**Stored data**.
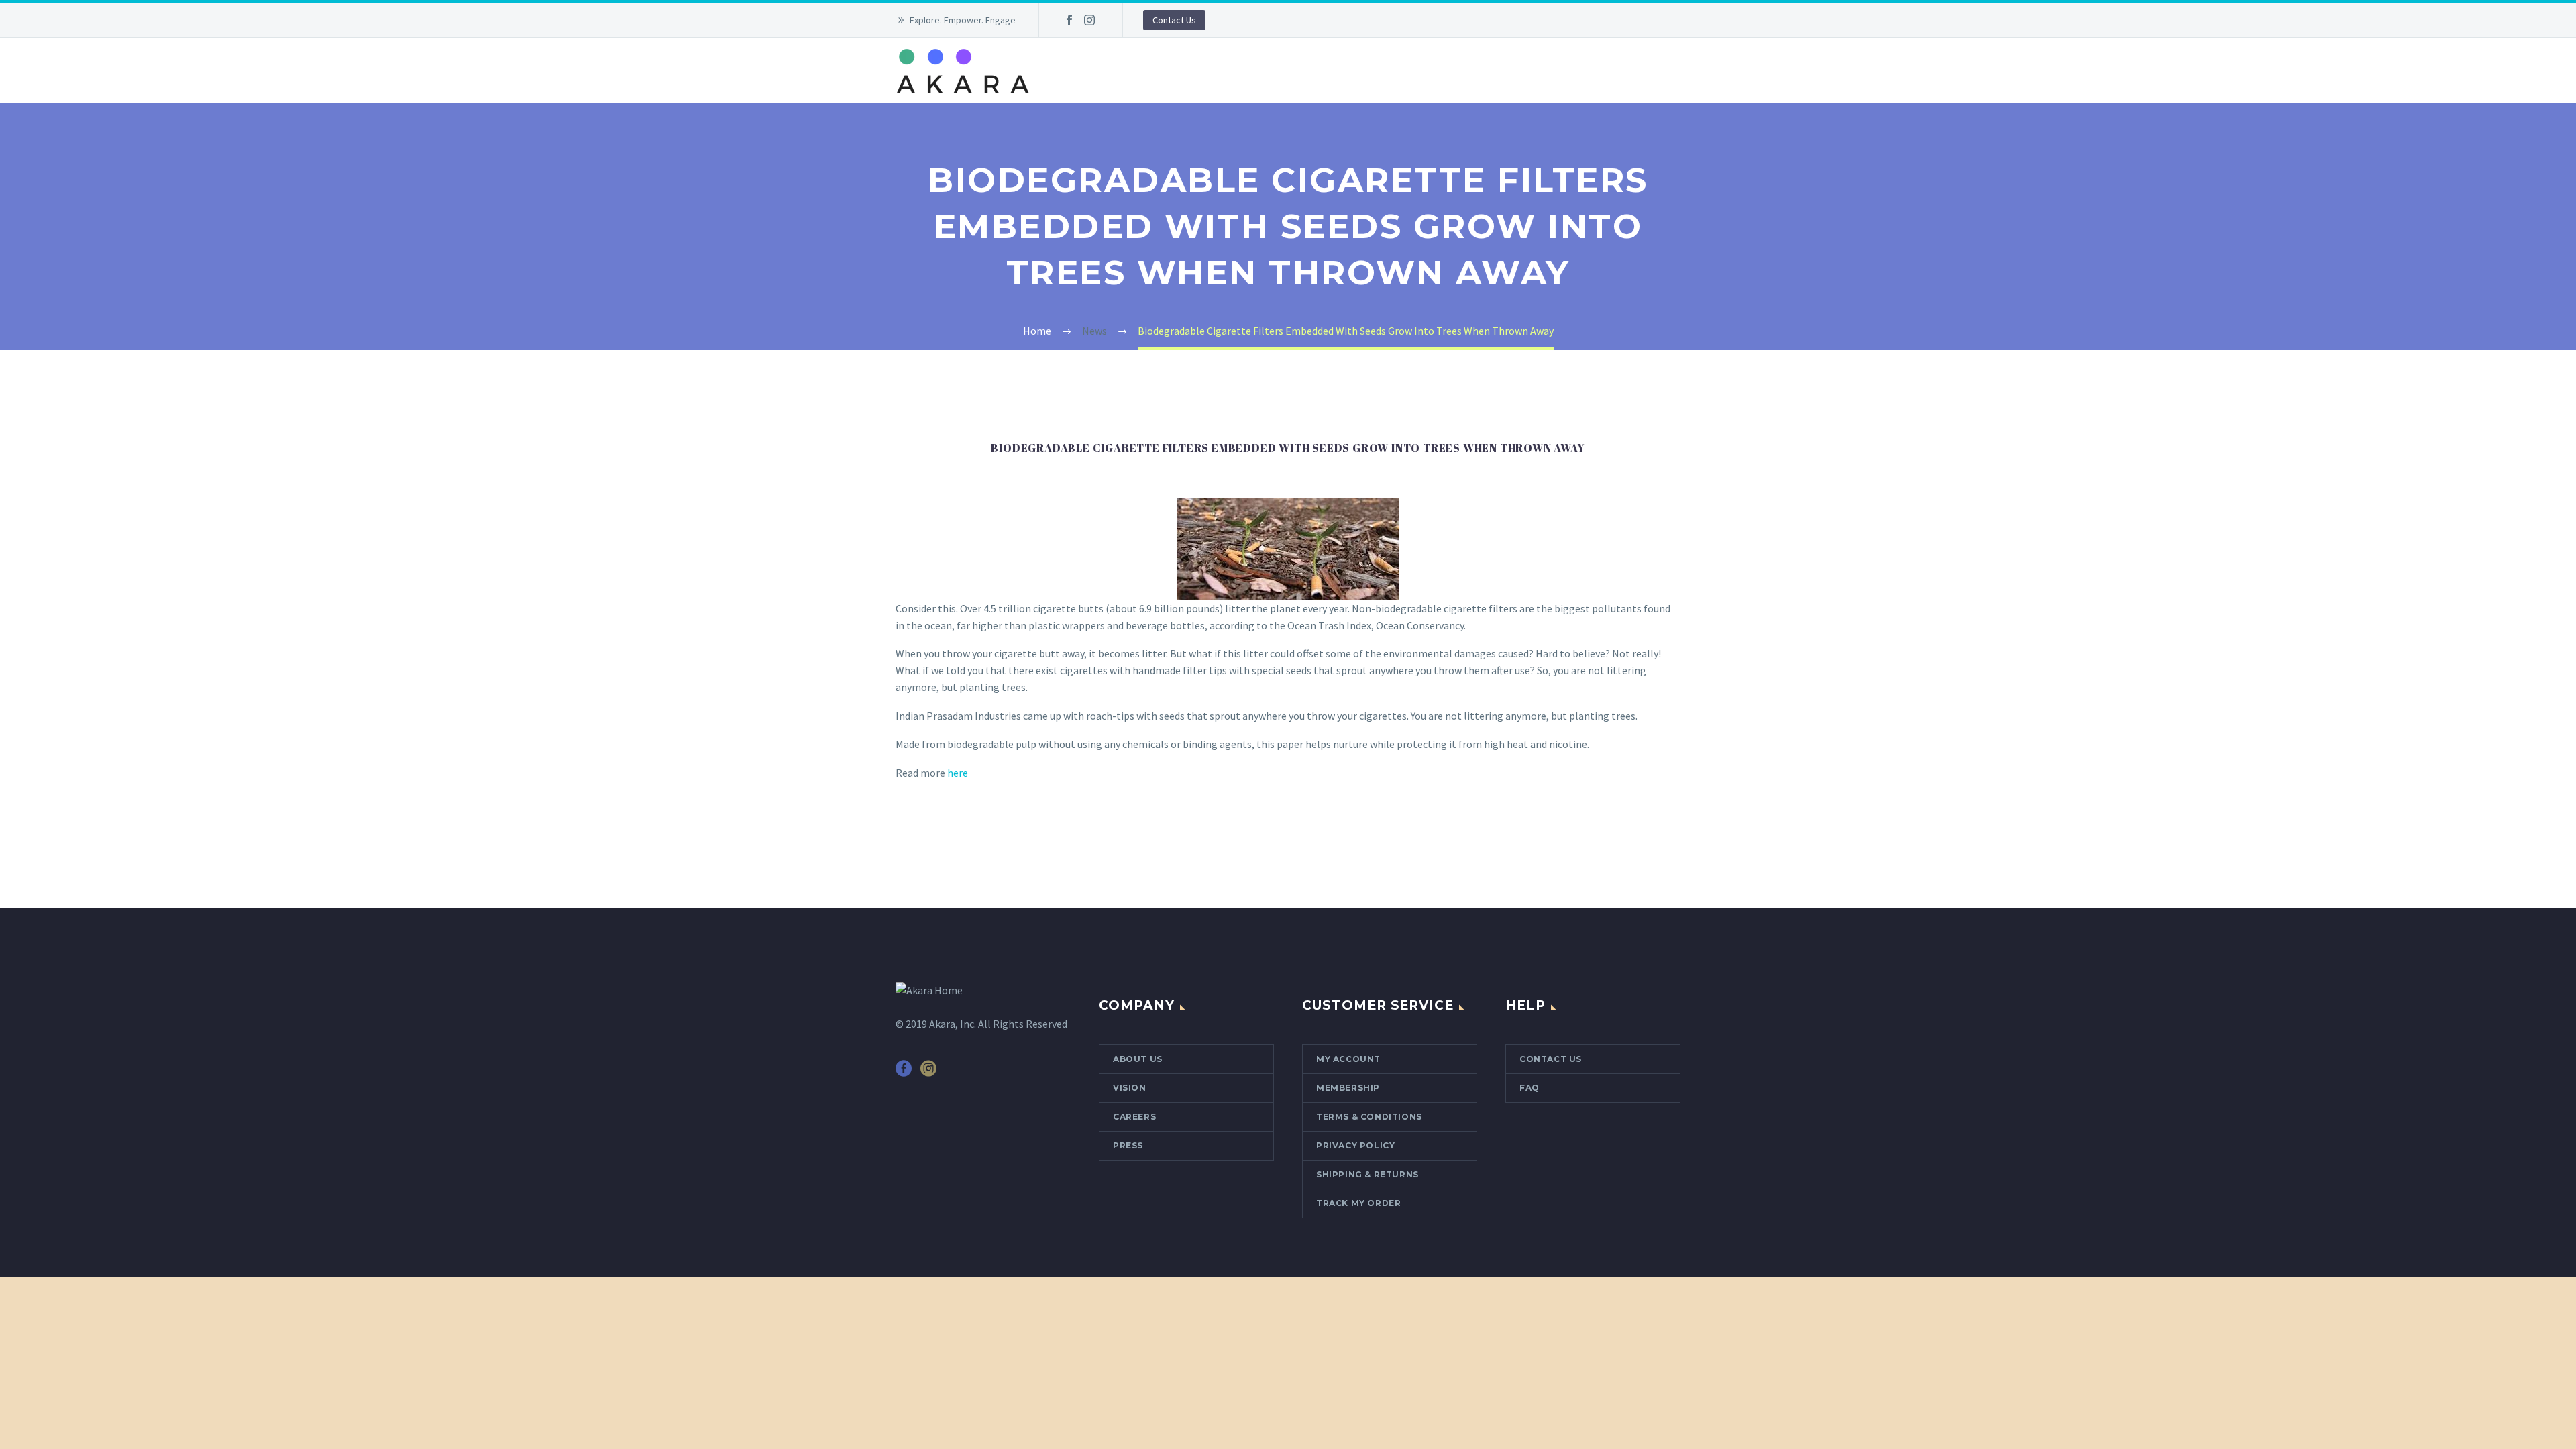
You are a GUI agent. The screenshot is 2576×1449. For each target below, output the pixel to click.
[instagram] (928, 1073)
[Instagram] (1089, 20)
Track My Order (1358, 1203)
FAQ (1529, 1088)
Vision (1129, 1088)
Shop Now (1543, 70)
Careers (1134, 1117)
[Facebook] (1069, 20)
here (957, 773)
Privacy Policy (1355, 1145)
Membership (1387, 70)
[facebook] (904, 1073)
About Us (1089, 70)
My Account (1348, 1059)
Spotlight (1468, 70)
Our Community (1176, 70)
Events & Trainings (1287, 70)
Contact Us (1174, 20)
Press (1128, 1145)
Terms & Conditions (1369, 1117)
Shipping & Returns (1367, 1174)
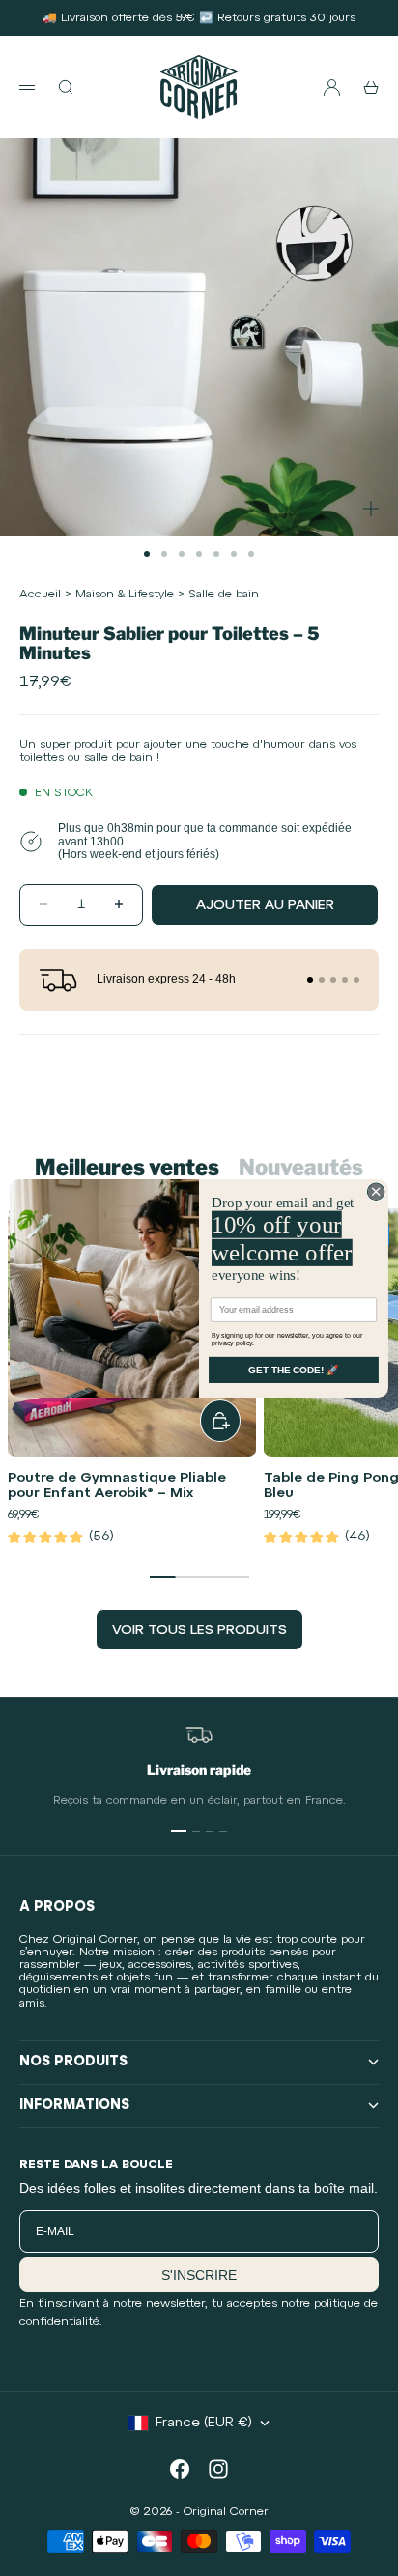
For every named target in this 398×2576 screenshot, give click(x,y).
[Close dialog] (375, 1191)
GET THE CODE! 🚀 (293, 1369)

**Problem statement**. Your answer must be an exact copy of the lines from the line with "Track My Order (1358, 1203)" to the final line of the data, both ends included, and no pictures.

**Response area**.
Track My Order (1358, 1203)
FAQ (1529, 1088)
Vision (1129, 1088)
Shop Now (1543, 70)
Careers (1134, 1117)
[Facebook] (1069, 20)
here (957, 773)
Privacy Policy (1355, 1145)
Membership (1387, 70)
[facebook] (904, 1073)
About Us (1089, 70)
My Account (1348, 1059)
Spotlight (1468, 70)
Our Community (1176, 70)
Events & Trainings (1287, 70)
Contact Us (1174, 20)
Press (1128, 1145)
Terms & Conditions (1369, 1117)
Shipping & Returns (1367, 1174)
For every named target in this 398×2576 screenshot, give click(x,y).
[Close dialog] (375, 1191)
GET THE CODE! 🚀 (293, 1369)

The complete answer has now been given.